### Source records
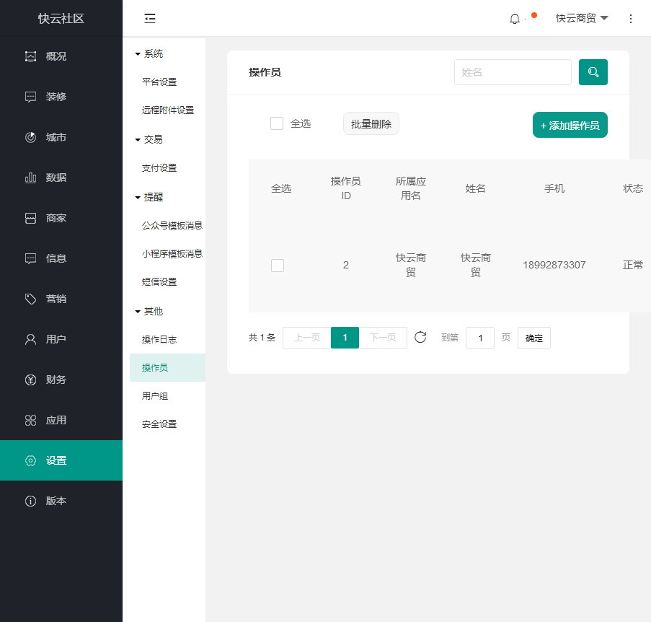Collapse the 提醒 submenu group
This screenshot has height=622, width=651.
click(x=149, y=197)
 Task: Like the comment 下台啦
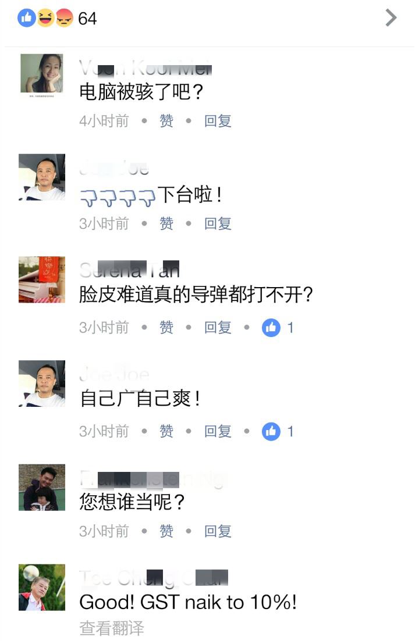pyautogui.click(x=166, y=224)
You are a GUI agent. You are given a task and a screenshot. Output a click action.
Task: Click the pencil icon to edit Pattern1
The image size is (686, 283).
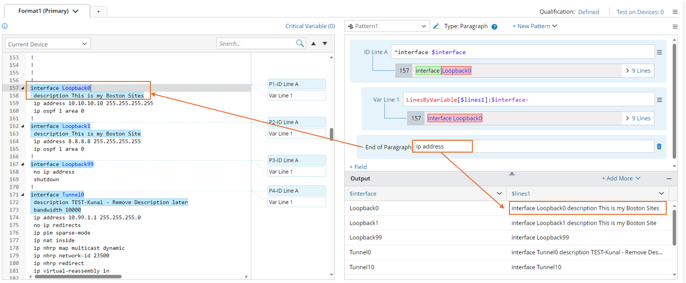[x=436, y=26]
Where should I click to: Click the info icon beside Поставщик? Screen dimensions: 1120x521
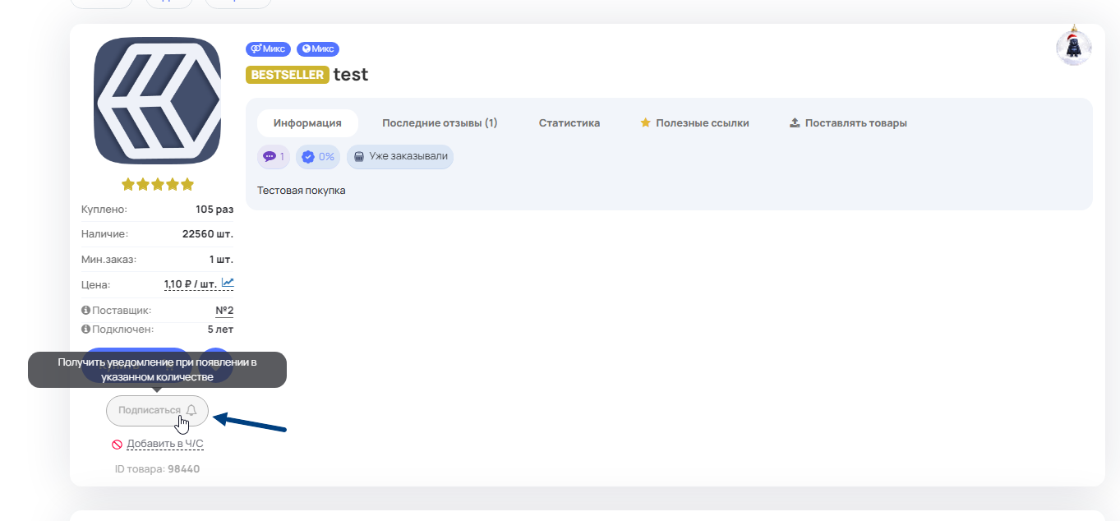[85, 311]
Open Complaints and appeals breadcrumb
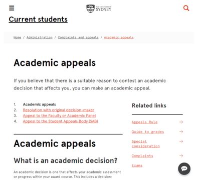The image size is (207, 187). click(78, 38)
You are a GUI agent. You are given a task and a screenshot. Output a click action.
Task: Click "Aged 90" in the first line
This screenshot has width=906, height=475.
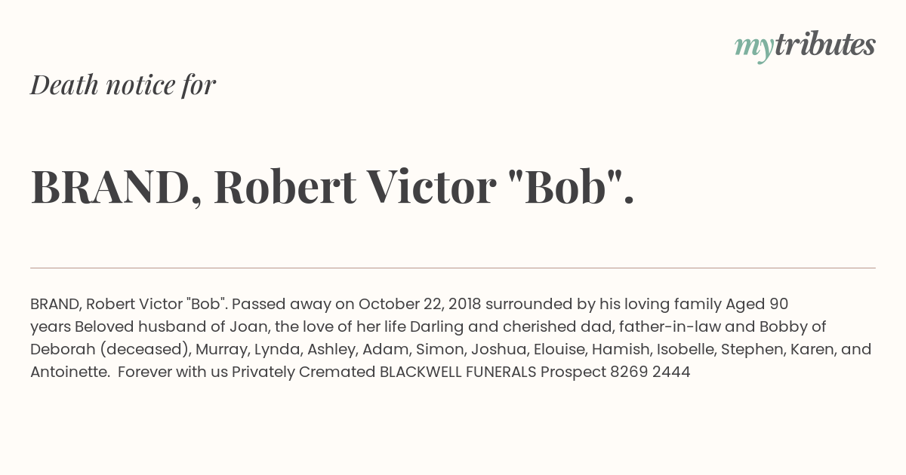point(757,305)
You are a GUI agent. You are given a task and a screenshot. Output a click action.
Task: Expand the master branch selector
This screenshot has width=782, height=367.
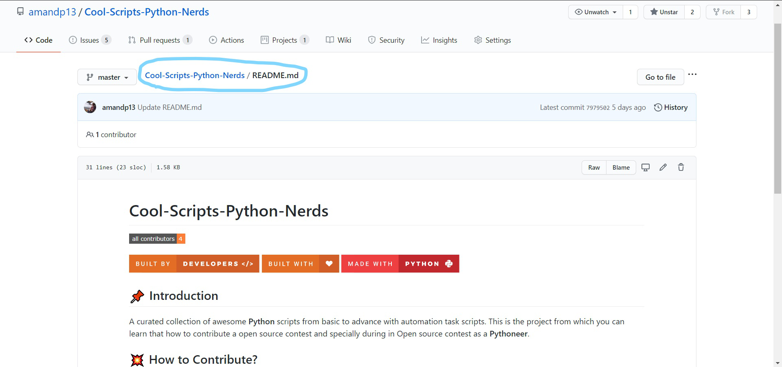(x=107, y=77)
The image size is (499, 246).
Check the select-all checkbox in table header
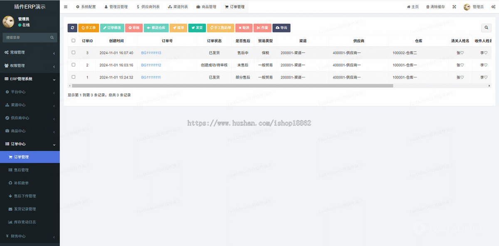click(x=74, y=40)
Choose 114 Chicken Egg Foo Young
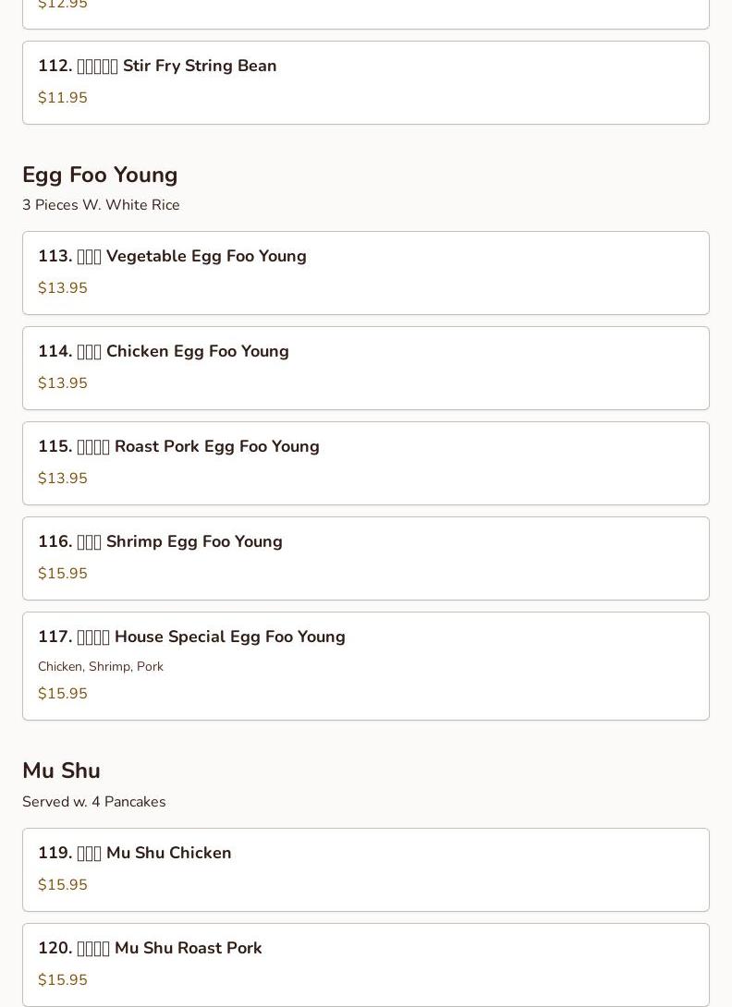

### Short exercise
Set out every line of the records above as a JSON list of strings, one string per line, with blank lines skipped and the pictures left out.

### Exercise output
[
  "Collapse the 提醒 submenu group",
  "This screenshot has height=622, width=651.",
  "click(x=149, y=197)",
  " Task: Like the comment 下台啦",
  "pyautogui.click(x=166, y=224)",
  "You are a GUI agent. You are given a task and a screenshot. Output a click action.",
  "Task: Click the pencil icon to edit Pattern1",
  "The image size is (686, 283).",
  "[x=436, y=26]",
  "Where should I click to: Click the info icon beside Поставщик? Screen dimensions: 1120x521",
  "[85, 311]",
  "Open Complaints and appeals breadcrumb",
  "The image size is (207, 187). click(78, 38)",
  "You are a GUI agent. You are given a task and a screenshot. Output a click action.",
  "Task: Click \"Aged 90\" in the first line",
  "This screenshot has width=906, height=475.",
  "point(757,305)",
  "You are a GUI agent. You are given a task and a screenshot. Output a click action.",
  "Task: Expand the master branch selector",
  "This screenshot has width=782, height=367.",
  "(x=107, y=77)",
  "The image size is (499, 246).",
  "Check the select-all checkbox in table header",
  "click(x=74, y=40)",
  "Choose 114 Chicken Egg Foo Young"
]